### ARBEITSANWEISUNG 1
Prüfen Sie, ob die folgenden Aussagen mit dem Textabschnitt übereinstimmen. Beantworten Sie jede mit Ja oder Nein und zitieren Sie die entscheidenden Worte wörtlich: (a) Meßner war in den letzten Jahren in England als Lehrender tätig. (b) Die meisten modernen naturrechtlichen Werke zeigten einen Weg zur Lösung der Gegenwartsprobleme. (c) Meßner fasste seine Vorarbeiten zur „Sozialen Frage“ in den fünfziger Jahren zusammen.

Allerdings erschöpften sich die meisten modernen naturrechtlichen Werke darin, eine mehr oder weniger umfassende Darstellung der traditionellen Naturrechtslehre zu bieten. Sie wiesen jedoch keinerlei Weg“, wie die Probleme der Gegenwart auf Grund der naturrechtlichen Prinzipien gelöst werden sollten.

Diese empfindliche Lücke in der Naturrechtsliteratur füllt das gegenständliche Handbuch Prof. Meßners aus. Durch seine Vorarbeiten zur „Sozialen Frage“, welche Meßner gleichfalls in einem umfangreichen Werk bereits in den dreißiger Jahren zusammenfaßte, erscheint der Verfasser in hohem Maße prädestiniert, das Naturrecht gerade in der Richtung seiner praktischen Anwendungsmöglichkeit zu behandeln. Dazu kommt noch, daß Prof. Meßner in den letzten Jahren infolge seiner Lehrtätigkeit in England mit dem anglo-amerikanischen Recht und seiner Literatur innigste Bekanntschaft machte, was besonders für den Naturrechtspraktiker von großer Bedeutung ist, da gerade in den Gebieten des anglo-amerikanischen Rechts die Anwendung naturrechtlicher Grundsätze niemals eine Unterbrechung erfahren hatte.

### ARBEITSANWEISUNG 2
Formulieren Sie in der Auflistung den Abschnitt von der Zeile mit „has width=985, height=934.“ bis einschließlich der Zeile mit „Describe the element at coordinates (360, 42)“ neu, indem Sie „Locate an element“ durch „Find an element“ ersetzen und alles Übrige unverändert lassen.

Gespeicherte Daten
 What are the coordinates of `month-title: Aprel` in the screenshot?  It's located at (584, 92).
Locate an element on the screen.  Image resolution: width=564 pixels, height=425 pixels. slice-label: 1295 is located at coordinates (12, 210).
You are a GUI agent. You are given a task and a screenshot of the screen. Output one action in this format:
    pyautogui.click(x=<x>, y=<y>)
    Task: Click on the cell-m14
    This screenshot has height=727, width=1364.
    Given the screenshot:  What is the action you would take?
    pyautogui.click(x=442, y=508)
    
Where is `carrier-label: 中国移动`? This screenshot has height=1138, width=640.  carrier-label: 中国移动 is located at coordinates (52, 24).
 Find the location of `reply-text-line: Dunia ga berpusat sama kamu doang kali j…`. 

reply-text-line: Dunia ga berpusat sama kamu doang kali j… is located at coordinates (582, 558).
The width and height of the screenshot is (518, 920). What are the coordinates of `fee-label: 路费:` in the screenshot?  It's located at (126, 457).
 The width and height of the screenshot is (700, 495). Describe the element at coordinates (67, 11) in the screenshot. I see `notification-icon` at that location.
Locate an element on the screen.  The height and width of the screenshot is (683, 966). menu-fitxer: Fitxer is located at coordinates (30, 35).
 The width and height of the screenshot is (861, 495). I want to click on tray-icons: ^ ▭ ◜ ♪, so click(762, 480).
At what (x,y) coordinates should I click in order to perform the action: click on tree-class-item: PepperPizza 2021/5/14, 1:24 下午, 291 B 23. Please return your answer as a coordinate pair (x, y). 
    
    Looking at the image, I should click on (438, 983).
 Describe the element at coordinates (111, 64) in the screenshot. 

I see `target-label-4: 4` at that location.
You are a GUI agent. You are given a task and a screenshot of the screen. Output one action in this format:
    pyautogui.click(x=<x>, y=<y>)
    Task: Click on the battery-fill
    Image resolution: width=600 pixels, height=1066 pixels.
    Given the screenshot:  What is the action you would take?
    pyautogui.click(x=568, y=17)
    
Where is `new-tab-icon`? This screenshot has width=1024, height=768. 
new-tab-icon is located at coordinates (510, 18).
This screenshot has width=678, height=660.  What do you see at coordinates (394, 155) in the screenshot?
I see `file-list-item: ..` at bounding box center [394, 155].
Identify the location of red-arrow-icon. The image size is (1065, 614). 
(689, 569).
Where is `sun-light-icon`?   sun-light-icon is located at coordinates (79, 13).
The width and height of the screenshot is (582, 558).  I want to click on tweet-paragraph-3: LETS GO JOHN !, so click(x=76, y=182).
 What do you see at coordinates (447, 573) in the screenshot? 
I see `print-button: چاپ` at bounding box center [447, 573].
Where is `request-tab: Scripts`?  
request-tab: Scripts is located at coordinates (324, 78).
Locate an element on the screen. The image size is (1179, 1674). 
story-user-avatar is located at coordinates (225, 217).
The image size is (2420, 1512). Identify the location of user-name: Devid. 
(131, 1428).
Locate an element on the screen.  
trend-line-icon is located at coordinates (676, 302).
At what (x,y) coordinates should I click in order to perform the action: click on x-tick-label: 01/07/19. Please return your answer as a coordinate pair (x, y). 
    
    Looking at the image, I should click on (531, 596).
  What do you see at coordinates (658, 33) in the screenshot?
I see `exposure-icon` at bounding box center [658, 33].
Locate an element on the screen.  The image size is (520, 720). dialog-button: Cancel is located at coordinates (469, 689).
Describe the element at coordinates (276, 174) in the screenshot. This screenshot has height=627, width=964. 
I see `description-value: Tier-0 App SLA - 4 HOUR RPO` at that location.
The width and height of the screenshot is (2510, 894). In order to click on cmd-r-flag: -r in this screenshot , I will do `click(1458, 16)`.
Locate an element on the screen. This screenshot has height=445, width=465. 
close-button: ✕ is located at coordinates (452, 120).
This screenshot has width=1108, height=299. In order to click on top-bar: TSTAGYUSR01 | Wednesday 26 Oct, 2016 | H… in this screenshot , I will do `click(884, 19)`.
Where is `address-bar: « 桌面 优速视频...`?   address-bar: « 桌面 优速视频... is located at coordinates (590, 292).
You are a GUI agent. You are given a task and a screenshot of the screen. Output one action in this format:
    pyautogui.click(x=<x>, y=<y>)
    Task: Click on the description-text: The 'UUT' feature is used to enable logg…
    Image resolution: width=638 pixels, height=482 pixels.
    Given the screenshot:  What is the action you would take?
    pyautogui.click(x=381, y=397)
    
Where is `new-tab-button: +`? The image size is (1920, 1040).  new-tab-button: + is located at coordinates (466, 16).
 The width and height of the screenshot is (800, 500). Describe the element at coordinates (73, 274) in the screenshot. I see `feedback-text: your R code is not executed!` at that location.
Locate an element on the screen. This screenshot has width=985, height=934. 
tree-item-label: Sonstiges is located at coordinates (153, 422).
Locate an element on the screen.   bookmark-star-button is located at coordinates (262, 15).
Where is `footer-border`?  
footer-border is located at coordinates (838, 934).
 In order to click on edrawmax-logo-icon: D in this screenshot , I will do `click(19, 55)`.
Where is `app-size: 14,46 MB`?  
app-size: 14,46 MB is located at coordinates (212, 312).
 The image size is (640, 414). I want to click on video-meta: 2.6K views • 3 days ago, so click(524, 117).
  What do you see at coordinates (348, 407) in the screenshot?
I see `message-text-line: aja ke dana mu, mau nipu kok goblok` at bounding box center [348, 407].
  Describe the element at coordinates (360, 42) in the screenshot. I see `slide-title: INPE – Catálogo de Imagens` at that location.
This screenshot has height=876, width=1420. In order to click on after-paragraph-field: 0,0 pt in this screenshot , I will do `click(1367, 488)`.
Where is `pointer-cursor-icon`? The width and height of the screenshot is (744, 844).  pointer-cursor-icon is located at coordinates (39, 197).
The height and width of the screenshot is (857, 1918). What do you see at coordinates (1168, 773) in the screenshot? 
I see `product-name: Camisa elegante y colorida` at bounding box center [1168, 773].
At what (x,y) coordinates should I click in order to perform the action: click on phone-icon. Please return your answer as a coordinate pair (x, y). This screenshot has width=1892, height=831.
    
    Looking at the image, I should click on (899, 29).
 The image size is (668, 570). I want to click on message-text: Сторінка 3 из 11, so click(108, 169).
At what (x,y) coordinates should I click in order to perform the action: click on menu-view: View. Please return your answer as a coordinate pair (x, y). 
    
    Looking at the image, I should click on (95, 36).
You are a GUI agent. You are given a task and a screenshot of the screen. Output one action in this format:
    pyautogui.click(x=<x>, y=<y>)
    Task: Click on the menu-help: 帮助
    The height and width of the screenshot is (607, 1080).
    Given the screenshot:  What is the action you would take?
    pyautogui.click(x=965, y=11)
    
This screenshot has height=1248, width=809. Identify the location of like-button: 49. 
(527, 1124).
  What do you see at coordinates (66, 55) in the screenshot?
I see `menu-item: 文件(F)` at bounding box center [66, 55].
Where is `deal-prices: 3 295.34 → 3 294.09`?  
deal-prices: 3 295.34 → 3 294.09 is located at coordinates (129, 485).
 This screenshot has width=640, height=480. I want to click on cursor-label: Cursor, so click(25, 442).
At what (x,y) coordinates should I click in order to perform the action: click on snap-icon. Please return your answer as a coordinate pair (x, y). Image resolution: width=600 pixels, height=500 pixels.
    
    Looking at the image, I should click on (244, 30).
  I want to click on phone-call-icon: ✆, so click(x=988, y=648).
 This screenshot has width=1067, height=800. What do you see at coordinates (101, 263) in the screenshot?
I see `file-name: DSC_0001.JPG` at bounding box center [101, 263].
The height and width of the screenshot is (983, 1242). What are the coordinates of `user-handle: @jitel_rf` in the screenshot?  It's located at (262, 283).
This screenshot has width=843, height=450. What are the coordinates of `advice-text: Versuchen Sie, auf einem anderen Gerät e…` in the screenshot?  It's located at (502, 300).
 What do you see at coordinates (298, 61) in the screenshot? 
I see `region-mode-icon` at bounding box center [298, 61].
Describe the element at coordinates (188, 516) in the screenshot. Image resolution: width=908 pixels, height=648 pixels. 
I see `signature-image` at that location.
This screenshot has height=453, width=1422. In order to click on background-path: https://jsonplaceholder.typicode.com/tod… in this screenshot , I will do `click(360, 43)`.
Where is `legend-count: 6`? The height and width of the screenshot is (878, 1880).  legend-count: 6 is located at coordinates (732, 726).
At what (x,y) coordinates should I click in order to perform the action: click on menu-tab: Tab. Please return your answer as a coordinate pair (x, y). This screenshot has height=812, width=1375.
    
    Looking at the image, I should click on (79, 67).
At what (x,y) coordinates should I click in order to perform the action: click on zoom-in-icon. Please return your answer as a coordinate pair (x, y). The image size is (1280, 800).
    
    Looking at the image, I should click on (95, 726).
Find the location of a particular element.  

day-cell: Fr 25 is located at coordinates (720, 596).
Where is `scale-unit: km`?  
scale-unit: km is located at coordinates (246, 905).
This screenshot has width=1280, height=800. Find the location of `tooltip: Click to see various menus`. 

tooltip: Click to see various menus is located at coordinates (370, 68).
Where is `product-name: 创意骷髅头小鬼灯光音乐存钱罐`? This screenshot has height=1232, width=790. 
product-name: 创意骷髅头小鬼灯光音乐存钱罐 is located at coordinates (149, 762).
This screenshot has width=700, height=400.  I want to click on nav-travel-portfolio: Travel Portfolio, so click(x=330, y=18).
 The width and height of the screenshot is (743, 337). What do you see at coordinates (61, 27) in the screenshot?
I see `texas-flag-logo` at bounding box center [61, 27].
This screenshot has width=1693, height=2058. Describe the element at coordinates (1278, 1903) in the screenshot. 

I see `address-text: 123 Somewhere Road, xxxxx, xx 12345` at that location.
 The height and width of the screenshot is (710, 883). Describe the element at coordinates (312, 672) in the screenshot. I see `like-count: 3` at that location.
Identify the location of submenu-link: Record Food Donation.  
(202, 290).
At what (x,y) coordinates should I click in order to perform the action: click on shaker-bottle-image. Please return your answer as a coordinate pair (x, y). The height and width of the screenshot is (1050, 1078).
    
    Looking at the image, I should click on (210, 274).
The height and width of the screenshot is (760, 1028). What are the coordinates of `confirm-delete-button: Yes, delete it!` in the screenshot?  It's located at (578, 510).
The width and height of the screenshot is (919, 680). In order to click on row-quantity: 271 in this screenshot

### ANTWORT 1
(a) Ja: „infolge seiner Lehrtätigkeit in England“
(b) Nein: „Sie wiesen jedoch keinerlei Weg“
(c) Nein: „bereits in den dreißiger Jahren zusammenfaßte“

### ANTWORT 2
Find an element on the screen. This screenshot has width=985, height=934. 
tree-item-label: Sonstiges is located at coordinates (153, 422).
Find an element on the screen.   bookmark-star-button is located at coordinates (262, 15).
Where is `footer-border`?  
footer-border is located at coordinates (838, 934).
 In order to click on edrawmax-logo-icon: D in this screenshot , I will do `click(19, 55)`.
Where is `app-size: 14,46 MB`?  
app-size: 14,46 MB is located at coordinates (212, 312).
 The image size is (640, 414). I want to click on video-meta: 2.6K views • 3 days ago, so click(524, 117).
  What do you see at coordinates (348, 407) in the screenshot?
I see `message-text-line: aja ke dana mu, mau nipu kok goblok` at bounding box center [348, 407].
  Describe the element at coordinates (360, 42) in the screenshot. I see `slide-title: INPE – Catálogo de Imagens` at that location.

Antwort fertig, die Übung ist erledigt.